- Born: Moustapha Lamrabat 1983 (age 42–43) Temsaman, Morocco
- Education: Royal Academy of Fine Arts (KASK)
- Occupation: Photographer
- Website: mousmous.com

= Mous Lamrabat =

Belgian photographer of Moroccan–Flemish descent

Moustapha "Mous" Lamrabat (born 1983) is a Moroccan-born Belgian photographer, of Moroccan descent, identifying als Flemish-Moroccan. He is known for both fashion photography under Studio Mousmous, and fine art photography.

== Biography ==
Lamrabat was born in Temsaman, northern Morocco; at the age of 2 his family moved to Belgium. He grew up in Sint-Niklaas in a family of nine children.

He studied interior design at Royal Academy of Fine Arts (KASK) in Ghent and graduated in 2009. He is self taught in the field of photography.

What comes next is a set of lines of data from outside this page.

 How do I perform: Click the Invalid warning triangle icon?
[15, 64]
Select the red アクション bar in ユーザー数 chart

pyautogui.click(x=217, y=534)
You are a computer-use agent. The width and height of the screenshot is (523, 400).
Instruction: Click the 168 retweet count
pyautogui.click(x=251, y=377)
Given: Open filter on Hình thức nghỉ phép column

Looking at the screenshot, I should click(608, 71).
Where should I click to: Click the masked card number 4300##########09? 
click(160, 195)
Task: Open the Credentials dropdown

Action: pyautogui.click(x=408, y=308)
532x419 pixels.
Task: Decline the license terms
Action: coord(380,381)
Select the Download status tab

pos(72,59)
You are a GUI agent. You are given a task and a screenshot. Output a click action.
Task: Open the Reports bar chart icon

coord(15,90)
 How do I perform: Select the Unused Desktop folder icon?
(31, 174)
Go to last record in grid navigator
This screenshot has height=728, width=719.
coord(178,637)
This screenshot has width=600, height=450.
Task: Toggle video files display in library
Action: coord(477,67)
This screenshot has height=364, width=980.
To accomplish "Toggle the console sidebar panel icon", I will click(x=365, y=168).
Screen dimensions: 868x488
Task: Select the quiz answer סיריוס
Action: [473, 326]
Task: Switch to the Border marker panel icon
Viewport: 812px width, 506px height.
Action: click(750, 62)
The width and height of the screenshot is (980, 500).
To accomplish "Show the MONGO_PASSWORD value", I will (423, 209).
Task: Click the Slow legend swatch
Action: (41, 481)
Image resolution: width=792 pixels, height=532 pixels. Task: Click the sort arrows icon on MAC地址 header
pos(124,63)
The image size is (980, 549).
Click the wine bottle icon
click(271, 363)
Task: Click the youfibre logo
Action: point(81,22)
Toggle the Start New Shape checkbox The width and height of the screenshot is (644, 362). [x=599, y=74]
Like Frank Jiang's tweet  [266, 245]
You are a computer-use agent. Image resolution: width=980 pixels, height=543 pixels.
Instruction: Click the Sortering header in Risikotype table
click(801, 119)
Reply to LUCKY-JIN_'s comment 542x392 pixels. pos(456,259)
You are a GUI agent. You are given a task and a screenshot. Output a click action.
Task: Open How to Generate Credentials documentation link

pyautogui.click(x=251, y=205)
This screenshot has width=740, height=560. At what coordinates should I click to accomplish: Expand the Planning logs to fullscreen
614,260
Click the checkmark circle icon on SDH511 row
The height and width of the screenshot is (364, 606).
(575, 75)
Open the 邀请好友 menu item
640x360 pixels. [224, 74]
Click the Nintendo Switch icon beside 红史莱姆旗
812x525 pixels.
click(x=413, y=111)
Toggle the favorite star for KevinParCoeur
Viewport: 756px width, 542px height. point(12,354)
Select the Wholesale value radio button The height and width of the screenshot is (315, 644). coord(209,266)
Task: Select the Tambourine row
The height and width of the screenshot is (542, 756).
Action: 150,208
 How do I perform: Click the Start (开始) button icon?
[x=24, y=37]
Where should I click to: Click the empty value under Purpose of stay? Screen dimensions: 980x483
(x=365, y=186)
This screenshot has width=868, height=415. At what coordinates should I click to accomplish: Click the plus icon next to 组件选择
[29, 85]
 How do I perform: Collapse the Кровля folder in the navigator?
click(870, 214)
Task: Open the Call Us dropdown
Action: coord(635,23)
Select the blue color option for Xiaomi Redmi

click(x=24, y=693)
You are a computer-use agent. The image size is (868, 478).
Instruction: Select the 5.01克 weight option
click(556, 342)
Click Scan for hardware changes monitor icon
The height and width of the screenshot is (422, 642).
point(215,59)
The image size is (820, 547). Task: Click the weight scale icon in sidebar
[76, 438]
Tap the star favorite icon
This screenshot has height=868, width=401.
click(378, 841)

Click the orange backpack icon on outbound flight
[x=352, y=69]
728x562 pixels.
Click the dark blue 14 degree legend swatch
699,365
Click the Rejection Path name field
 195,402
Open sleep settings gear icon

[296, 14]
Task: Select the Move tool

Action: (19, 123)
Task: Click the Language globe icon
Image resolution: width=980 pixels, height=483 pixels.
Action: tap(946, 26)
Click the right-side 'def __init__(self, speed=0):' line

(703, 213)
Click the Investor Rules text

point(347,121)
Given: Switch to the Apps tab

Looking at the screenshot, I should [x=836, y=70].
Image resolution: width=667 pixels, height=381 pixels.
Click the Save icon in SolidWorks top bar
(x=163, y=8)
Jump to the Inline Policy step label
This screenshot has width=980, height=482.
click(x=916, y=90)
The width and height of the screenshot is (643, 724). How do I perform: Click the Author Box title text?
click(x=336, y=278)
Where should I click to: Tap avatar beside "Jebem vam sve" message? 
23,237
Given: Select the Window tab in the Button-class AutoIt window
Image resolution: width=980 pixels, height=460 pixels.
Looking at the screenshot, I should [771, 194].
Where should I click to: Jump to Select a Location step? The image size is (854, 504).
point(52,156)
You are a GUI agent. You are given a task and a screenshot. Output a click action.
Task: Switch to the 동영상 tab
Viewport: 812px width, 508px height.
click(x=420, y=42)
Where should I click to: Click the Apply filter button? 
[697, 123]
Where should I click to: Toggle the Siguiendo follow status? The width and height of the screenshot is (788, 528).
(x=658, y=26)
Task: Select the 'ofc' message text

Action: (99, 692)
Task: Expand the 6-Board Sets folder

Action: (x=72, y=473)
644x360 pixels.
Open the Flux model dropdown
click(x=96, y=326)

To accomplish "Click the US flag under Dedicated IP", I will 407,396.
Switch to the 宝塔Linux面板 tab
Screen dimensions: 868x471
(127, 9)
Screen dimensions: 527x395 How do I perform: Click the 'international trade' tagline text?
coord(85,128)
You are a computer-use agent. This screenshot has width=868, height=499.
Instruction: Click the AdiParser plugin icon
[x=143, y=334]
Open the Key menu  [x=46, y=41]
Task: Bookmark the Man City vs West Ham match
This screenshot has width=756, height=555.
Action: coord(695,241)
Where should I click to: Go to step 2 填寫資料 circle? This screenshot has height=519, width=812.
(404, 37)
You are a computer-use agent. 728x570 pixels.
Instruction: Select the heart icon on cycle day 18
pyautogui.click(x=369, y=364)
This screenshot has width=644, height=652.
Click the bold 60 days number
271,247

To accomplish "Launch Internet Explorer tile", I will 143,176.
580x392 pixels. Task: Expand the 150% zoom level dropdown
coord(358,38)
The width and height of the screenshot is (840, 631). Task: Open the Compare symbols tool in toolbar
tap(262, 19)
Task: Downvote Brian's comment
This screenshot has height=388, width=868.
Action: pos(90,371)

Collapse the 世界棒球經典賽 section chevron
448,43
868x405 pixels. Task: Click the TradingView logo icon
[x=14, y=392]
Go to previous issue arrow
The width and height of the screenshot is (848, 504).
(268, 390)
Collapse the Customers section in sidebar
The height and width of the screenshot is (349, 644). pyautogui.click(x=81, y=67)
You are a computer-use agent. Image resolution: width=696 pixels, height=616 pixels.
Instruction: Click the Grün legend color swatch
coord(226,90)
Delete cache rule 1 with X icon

In 2019, he had his first solo exhibition Mousganistan, held at the museum in Sint-Niklaas. His fine art photography will often highlight his subjects donning niqabs, abayas, and kaftan robes. He creates hybrid images by using Islamic symbols, such as traditional clothing; and pairs it with Western brand iconography and pop culture references.

Lamrabat has worked for Elle, Vogue Italia, Vogue Arabia, GQ Middle East, and Esquire.